Zwei Chancen bleiben noch
Die MT hat die historische Chance auf den ersten Titel der Vereinsgeschichte wieder verpasst. Zur Wahrheit gehört aber auch: Sie hat immer noch zwei Optionen in der Meisterschaft und im Europapokal. Balenciaga traf zwar einen Kern, ebenso wie sein Trainer, der noch einmal den Stolz auf sein Team betonte. Doch als die Melsunger da auf dem Podest standen und in die Kameras als Vize lächeln sollten, wirkten sie, als würde diese Silbermedaille wie Blei um den Hals hängen.
Der größte Schritt im Handball sei es, so zitierte Vorstand Allendorf die Ansprache des Trainers hinterher, diese knappen Niederlagen in einen knappen Sieg zu verwandeln. Allendorf hatte schon auf der Platte der Reihe nach die niedergeschlagenen Spieler in die Arme geschlossen und ihnen Mut zugesprochen. "Diese Niederlage schmerzt mehr als jene vor einem Jahr. Mir tut es für jeden in der Mannschaft leid", sagte Allendorf in der Pressekonferenz.
Auch der Einpeitscher wütet
Wer sich in der Kölner Arena nach diesem Finale umsah, erkannte sehr viele niedergeschlagene Melsunger. Sie stehen jetzt vor der größten Herausforderung in diesem Jahr. Diesmal müssen sie sich nicht (nur) von Verletzungen erholen, sondern von einem mentalen Tiefschlag. Sipos antwortete knapp auf die Frage, ob diese Niederlage einen Rückschlag für den Rest der Saison bedeuten könnte: "Ja, natürlich." Das war es.

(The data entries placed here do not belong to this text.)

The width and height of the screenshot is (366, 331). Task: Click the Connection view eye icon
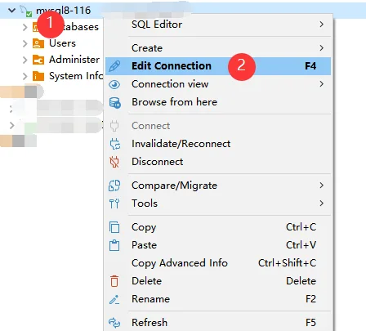click(114, 84)
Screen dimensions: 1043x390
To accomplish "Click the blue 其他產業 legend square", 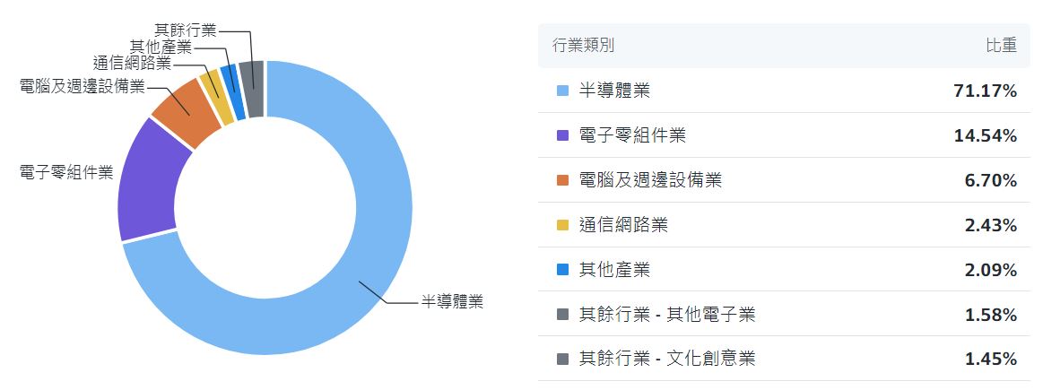I will click(563, 270).
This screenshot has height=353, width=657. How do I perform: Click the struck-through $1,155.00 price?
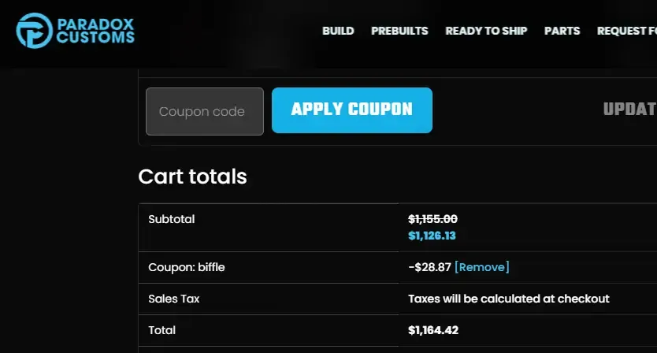pyautogui.click(x=432, y=219)
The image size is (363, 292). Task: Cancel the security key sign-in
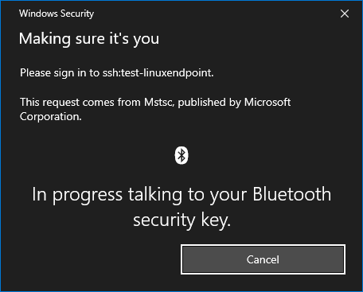tap(263, 259)
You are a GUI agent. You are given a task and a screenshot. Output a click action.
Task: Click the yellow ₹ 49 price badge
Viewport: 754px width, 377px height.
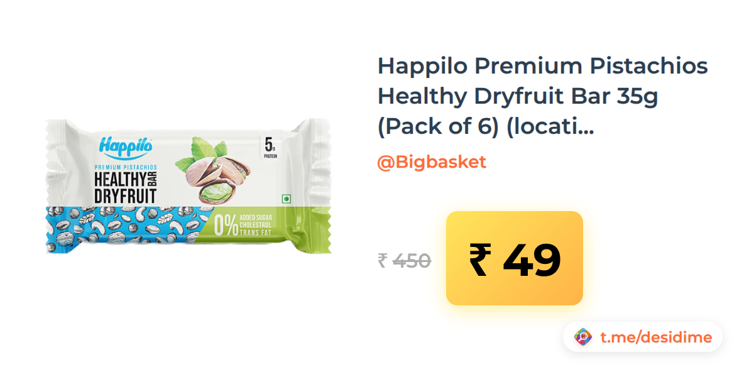tap(515, 258)
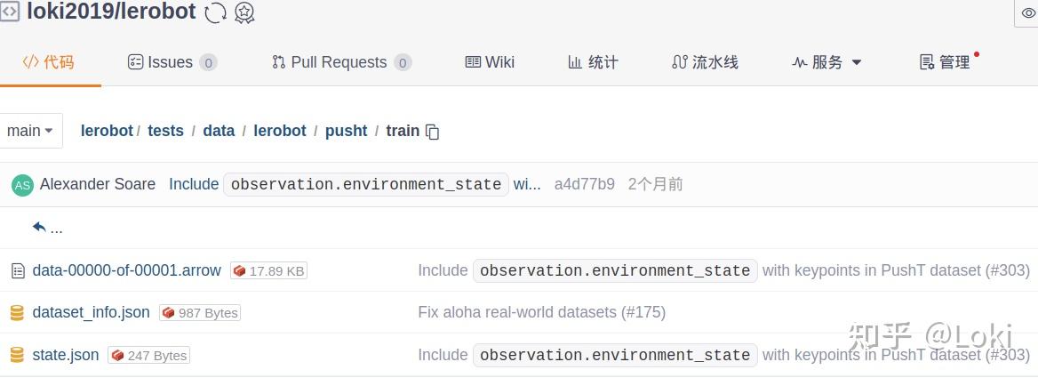Open the 流水线 pipeline tab
The image size is (1038, 378).
click(x=705, y=62)
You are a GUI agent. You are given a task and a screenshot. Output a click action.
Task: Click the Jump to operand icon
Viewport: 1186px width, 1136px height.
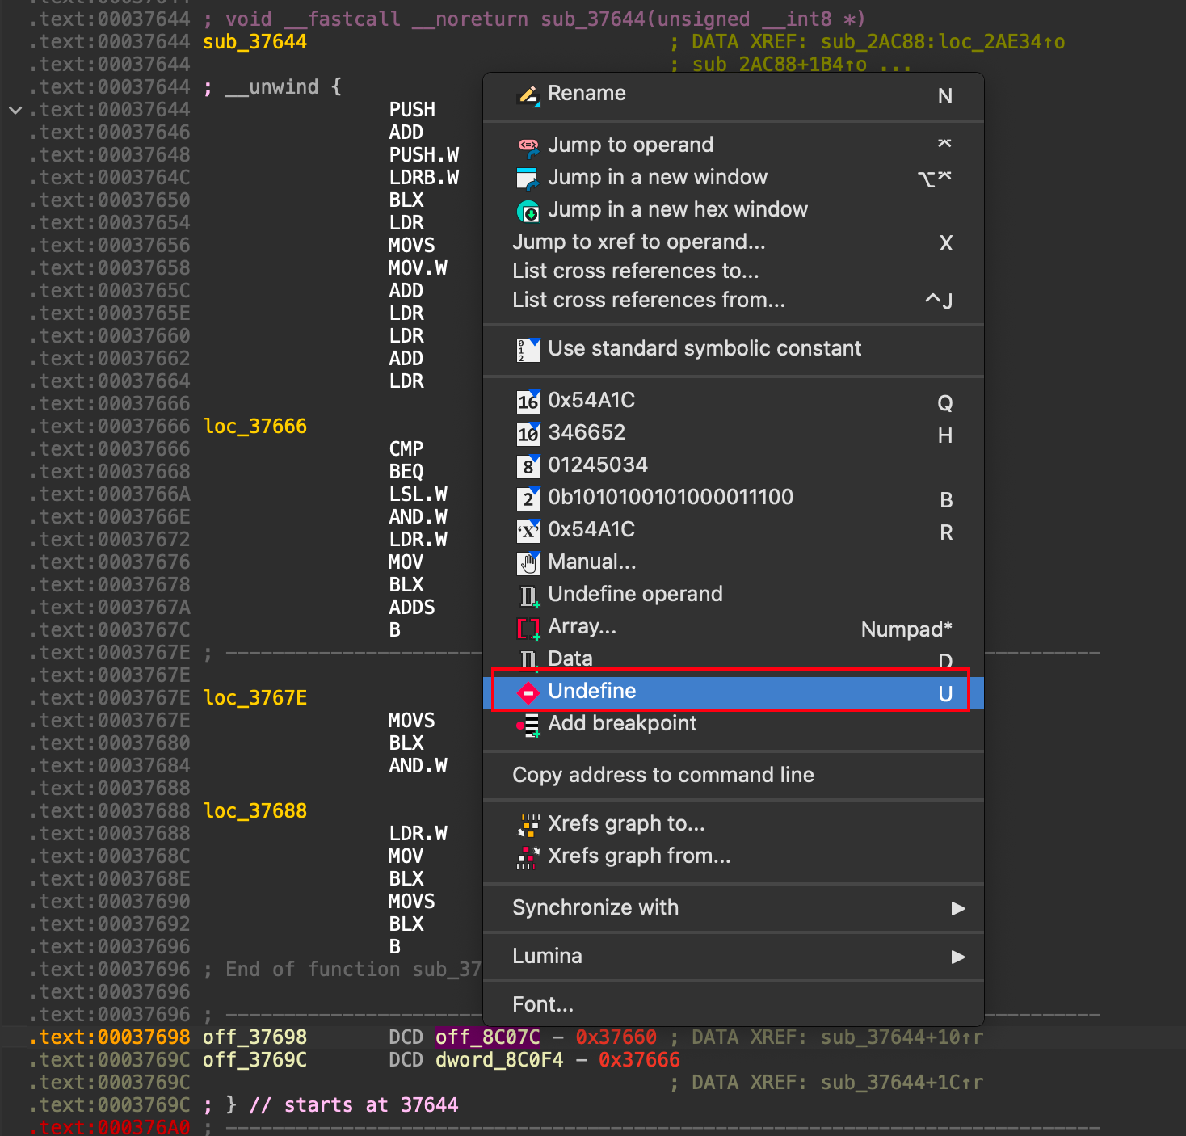tap(528, 146)
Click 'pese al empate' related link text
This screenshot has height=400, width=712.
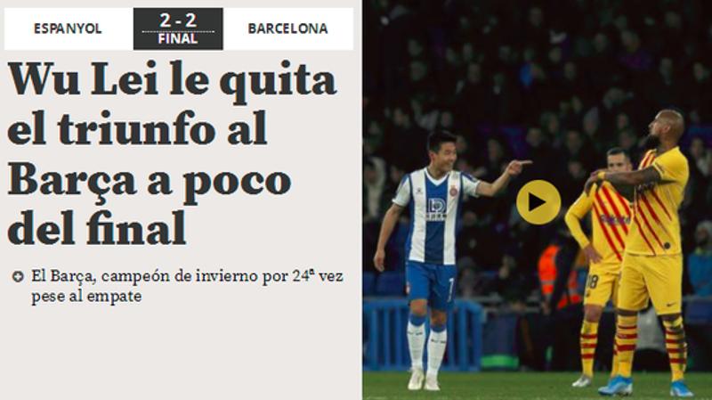(x=86, y=297)
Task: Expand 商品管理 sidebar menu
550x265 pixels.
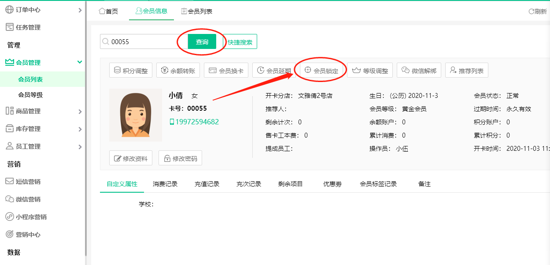Action: [x=43, y=111]
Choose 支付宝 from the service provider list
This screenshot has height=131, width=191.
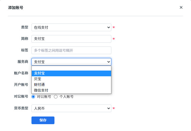click(x=71, y=73)
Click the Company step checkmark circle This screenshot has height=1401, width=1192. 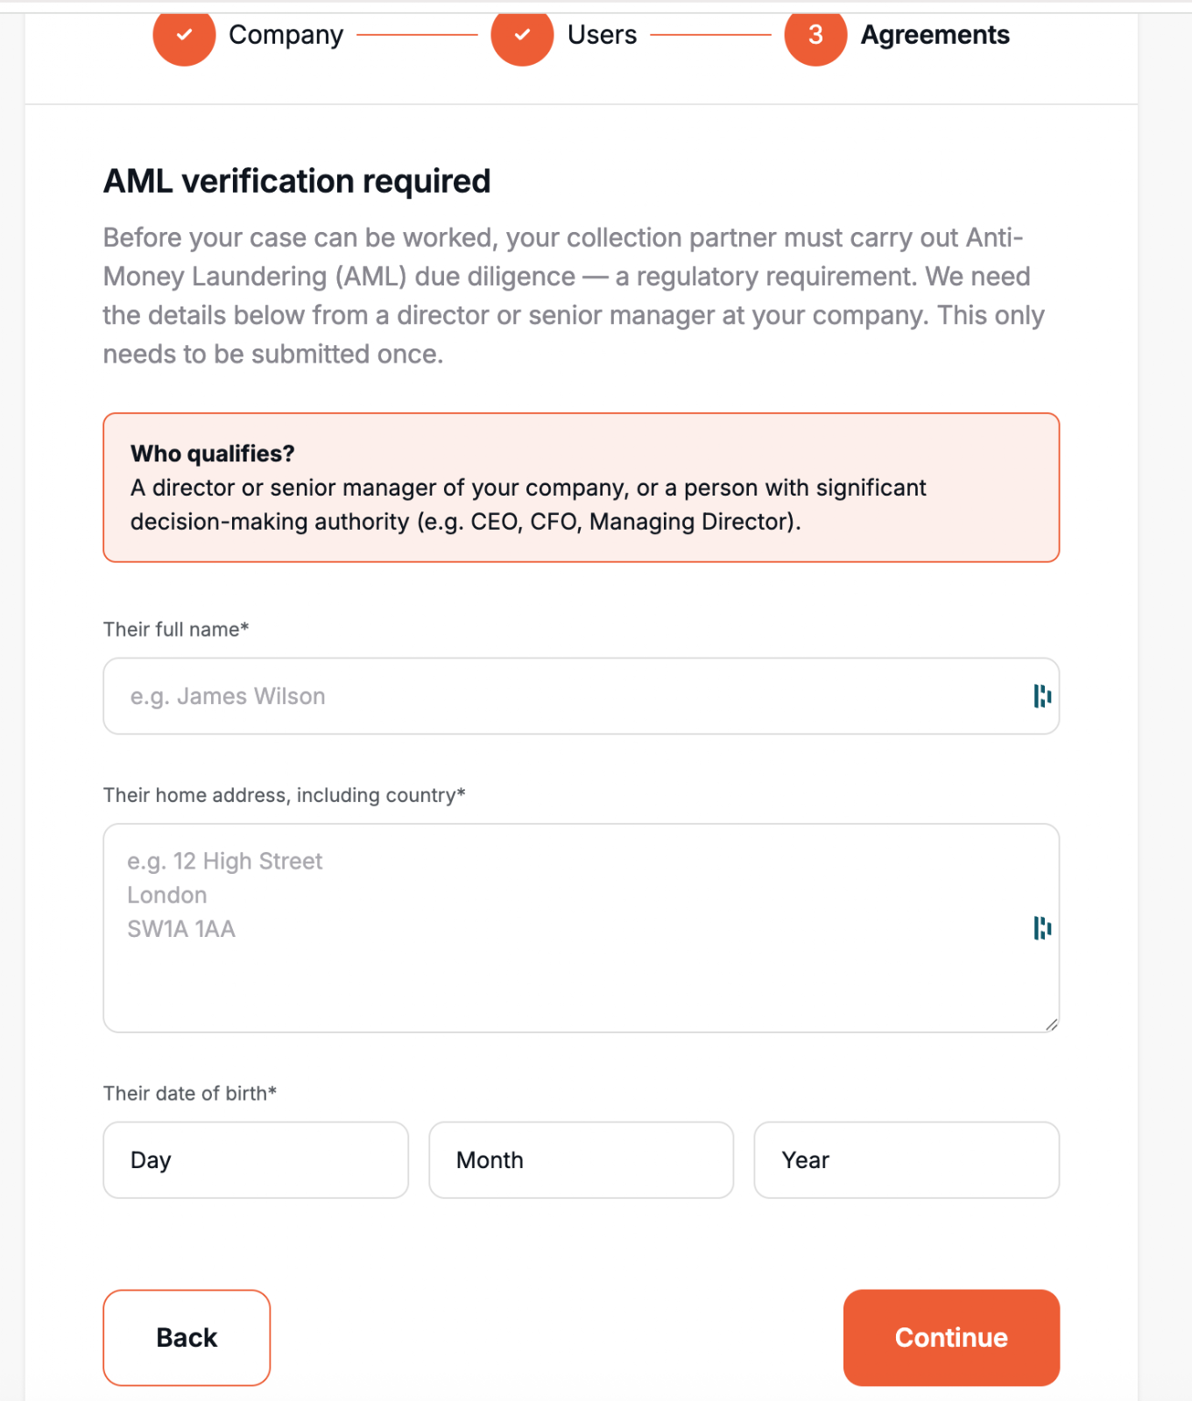[x=184, y=35]
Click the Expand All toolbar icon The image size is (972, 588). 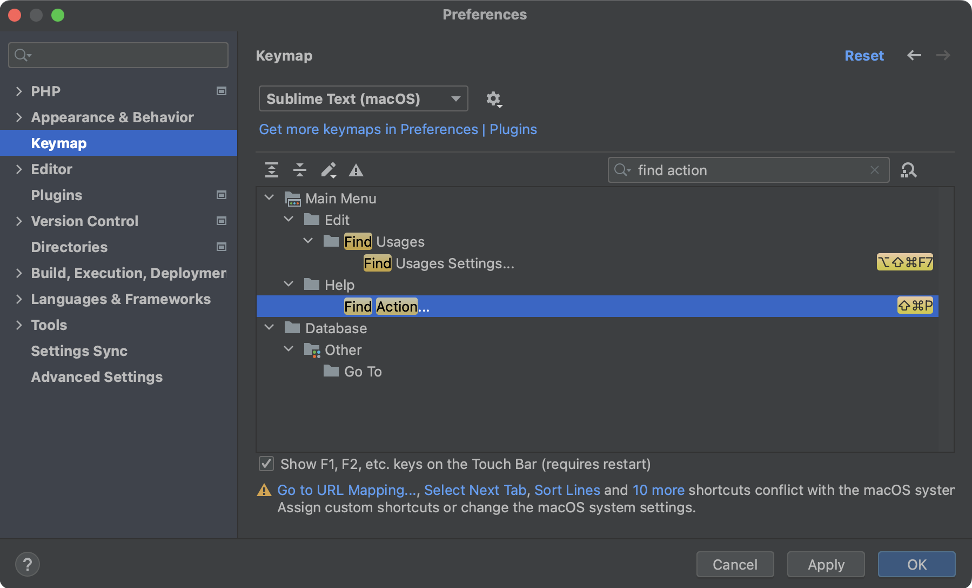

Der Einpeitscher schlechthin, Torwart Simic, musste sich in der Mixed Zone an einem Poller festhalten, seine Wangen war noch immer feucht, sein Gesicht fahl. "Wir haben alles gegeben, aber die Erfahrung hat den Unterschied gemacht", führte er aus. Er wollte eigentlich auch nur noch in die Kabine. Auf dem Weg dahin wurde ihm aber mitgeteilt, dass er zur Dopingprobe ausgelost worden sei. Simic bekam einen Wutanfall und schimpfte drauflos. Es war alles in allem einfach zu viel für den Torwart an diesem Sonntag in Köln.